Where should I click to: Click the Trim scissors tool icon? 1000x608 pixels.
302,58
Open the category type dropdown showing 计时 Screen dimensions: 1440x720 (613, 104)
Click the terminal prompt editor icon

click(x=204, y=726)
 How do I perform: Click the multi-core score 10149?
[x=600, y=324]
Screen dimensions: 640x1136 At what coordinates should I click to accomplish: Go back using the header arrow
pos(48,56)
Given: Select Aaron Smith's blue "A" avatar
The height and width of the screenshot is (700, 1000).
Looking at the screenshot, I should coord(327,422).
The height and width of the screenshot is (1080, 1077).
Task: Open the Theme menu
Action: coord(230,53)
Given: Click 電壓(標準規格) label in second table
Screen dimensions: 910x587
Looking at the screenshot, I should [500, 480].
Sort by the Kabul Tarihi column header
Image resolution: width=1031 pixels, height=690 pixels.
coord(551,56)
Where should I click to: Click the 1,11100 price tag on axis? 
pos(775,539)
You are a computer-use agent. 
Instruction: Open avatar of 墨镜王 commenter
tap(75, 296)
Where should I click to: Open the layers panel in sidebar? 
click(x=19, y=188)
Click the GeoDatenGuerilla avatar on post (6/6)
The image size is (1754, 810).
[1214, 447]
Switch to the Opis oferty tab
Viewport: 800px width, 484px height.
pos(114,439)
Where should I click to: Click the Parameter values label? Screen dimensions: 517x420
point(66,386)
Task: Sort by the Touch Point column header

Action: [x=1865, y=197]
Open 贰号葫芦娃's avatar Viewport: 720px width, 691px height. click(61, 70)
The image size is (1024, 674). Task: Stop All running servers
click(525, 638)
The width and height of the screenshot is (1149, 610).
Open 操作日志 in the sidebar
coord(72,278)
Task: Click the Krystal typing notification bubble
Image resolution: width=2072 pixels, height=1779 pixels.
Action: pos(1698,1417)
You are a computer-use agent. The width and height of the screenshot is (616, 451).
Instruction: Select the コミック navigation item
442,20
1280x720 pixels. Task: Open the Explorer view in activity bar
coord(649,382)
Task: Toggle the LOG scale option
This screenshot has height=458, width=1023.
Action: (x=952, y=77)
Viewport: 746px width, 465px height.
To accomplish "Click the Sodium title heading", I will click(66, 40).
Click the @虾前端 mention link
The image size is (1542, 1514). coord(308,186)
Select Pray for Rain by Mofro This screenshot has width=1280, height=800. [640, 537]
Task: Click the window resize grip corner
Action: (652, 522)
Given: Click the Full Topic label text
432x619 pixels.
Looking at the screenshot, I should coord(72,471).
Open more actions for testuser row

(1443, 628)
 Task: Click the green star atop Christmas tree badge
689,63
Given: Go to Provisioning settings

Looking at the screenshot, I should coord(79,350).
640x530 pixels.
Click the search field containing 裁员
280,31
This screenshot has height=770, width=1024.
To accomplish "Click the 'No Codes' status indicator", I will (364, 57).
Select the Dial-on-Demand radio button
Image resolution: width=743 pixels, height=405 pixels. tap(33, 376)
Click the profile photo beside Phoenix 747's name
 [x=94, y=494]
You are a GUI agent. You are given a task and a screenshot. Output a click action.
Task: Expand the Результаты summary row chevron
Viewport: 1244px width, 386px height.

....

* _Aim of the task_:
Take the listing from its first line to the line containing "Given: Select Aaron". Reproduce those lines exactly and nothing else.

* _Result of the task_:
Where should I click to: Click the Trim scissors tool icon? 1000x608 pixels.
302,58
Open the category type dropdown showing 计时 Screen dimensions: 1440x720 (613, 104)
Click the terminal prompt editor icon

click(x=204, y=726)
 How do I perform: Click the multi-core score 10149?
[x=600, y=324]
Screen dimensions: 640x1136 At what coordinates should I click to accomplish: Go back using the header arrow
pos(48,56)
Given: Select Aaron Smith's blue "A" avatar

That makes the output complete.